When the thief posing as a market participant can be tracked down, he may be held to account by his customers while they have access to him temporarily. The market seeks balance by addressing thievery and regaining lost assets. There is the desire to correct the wrongs that are not being naturally excised out of the market as a result of tarnished reputations. This living in the shadows and consequential inability of the market to efficiently track reputations can usually only exist in a market in an “illegal” good (Note: The exception is when it occurs in markets involving crony capitalist state-protected “legal” goods such as fluoride). The anonymity is created and forced on the market by the state. Otherwise, entrepreneurs would value their reputations and try to increase their sales by enhancing their reputations with safe high quality products and good price. This would allow them to expand their profits. A broad based consumer vote of no confidence against a thieving “vendor” or “producer” has little effect because that thief can continue to insert himself anonymously into various parts of the illegal market.

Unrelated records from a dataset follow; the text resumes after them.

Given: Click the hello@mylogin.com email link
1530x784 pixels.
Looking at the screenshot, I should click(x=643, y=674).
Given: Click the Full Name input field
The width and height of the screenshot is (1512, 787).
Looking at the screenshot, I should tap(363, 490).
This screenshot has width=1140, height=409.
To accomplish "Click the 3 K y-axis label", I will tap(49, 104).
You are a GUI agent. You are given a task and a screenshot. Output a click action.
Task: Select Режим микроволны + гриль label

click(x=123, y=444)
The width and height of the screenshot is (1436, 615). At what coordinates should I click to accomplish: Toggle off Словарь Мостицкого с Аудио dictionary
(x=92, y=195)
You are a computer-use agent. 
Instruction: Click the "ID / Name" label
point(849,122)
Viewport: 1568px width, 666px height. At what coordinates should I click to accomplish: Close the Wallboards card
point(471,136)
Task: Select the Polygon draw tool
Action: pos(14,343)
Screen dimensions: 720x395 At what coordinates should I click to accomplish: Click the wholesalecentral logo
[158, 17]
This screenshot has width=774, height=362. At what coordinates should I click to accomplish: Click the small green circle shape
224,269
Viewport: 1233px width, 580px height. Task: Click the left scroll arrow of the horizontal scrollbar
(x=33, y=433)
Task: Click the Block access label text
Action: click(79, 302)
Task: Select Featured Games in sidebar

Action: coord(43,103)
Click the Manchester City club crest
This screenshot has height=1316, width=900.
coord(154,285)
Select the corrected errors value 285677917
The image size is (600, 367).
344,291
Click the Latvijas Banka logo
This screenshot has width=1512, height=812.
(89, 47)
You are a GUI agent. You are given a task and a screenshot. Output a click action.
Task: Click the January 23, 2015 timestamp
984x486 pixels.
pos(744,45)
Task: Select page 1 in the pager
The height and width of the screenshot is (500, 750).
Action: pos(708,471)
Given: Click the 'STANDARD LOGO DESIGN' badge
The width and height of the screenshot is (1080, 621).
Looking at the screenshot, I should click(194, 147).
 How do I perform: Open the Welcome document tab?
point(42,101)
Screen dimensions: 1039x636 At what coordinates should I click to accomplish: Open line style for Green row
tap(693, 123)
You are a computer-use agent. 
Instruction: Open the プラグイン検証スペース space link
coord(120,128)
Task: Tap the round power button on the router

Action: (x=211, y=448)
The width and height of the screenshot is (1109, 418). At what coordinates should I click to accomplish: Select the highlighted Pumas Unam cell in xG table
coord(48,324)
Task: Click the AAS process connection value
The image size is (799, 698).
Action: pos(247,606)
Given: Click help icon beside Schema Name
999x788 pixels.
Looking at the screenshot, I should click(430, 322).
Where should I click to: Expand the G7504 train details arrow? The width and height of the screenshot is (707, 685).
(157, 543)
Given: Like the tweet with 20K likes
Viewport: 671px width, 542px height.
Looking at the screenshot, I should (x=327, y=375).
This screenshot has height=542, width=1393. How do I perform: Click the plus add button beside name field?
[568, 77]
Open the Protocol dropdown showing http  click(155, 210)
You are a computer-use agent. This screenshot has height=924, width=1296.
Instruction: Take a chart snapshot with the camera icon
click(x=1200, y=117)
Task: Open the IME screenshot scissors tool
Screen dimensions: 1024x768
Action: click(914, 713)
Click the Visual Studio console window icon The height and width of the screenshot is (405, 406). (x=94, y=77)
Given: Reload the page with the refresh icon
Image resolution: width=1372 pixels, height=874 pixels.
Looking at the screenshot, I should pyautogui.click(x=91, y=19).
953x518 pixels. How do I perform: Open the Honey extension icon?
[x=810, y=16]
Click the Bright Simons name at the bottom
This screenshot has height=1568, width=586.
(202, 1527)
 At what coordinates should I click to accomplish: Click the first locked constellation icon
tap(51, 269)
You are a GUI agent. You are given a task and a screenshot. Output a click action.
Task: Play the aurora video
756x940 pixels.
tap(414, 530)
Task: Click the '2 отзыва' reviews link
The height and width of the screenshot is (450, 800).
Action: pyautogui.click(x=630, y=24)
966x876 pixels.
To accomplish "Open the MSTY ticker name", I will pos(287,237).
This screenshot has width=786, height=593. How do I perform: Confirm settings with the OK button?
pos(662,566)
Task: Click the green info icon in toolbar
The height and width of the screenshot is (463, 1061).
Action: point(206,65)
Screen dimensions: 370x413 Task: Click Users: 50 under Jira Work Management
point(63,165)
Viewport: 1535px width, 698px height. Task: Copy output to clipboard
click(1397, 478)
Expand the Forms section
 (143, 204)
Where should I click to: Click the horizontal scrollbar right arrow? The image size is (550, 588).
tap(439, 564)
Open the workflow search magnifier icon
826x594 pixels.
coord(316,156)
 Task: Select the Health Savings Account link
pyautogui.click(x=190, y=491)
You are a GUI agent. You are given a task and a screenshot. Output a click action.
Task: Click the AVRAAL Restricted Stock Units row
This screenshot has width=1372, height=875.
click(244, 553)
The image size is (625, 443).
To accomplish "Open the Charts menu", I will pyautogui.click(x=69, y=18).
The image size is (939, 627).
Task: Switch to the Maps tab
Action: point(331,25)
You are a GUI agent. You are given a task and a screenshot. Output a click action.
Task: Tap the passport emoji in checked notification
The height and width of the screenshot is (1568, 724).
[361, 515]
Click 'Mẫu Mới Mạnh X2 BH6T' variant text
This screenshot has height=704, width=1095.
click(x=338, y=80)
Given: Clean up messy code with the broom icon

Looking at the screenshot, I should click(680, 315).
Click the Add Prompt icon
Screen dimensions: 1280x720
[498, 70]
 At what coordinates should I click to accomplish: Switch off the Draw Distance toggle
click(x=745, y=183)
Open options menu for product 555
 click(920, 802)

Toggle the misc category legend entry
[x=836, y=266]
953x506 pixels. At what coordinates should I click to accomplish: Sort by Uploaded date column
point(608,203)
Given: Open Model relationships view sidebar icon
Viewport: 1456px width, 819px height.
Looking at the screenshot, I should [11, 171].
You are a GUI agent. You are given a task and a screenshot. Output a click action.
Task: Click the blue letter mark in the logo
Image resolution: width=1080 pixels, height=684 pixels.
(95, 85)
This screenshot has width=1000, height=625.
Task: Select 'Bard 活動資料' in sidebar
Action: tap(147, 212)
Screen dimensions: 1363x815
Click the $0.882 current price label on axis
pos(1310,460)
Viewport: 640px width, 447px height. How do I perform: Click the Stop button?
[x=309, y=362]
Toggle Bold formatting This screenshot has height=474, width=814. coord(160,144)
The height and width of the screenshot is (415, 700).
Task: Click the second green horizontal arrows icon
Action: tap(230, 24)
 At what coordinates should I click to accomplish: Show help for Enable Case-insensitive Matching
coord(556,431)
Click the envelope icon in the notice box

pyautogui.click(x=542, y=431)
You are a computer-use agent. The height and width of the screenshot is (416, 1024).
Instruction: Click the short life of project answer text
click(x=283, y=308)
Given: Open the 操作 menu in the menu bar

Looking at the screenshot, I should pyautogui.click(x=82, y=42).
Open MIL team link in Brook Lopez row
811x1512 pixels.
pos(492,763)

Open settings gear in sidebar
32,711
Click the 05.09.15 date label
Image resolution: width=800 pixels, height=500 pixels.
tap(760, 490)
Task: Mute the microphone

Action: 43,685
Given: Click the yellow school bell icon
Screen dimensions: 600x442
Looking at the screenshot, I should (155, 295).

Market participants will rise to the forefront if allowed to come out of the shadows and be transparent with their reputations. They will actively improve their product, its safety, its price, its delivery speed, and dispute resolutions related to the product. They worry about public image and claims of contamination or negative health effects. They worry about customer reviews on Amazon. They worry about things like Angie’s List. They worry about the private media and consumer groups. They worry about letters to the editor. If they didn’t, then they would be driven from the market as people vote with their money for better treatment from their competitors. Thieves don’t worry about these things because they enjoy being anonymous and don’t want their actions tracked. The market’s reduced ability to track the actions of individual entrepreneurs, versus thieves in their midst, is a source of chaos and resulting violence in illegal industries.
Government Theft Pressure
One of the main theft pressures in the illegal market comes from the state entities that enforce the illegality of the good or service. The enforcers use violence to act against market participants at all levels whether they be producers, middlemen, vendors, or consumers. Laws are enacted to allow the enforcers to take goods and to seize capital without remuneration. The market still wants to avoid this theft and other associated violence. It does not want to interact with this force but, it doesn’t want to be deprived of its merchandise and means of production. It doesn’t want to exchange force for force in pointless battles and violent encounters that waste resources and cause carnage. This is diametrically opposed to the market’s desire to serve its participants with peaceful voluntary exchanges.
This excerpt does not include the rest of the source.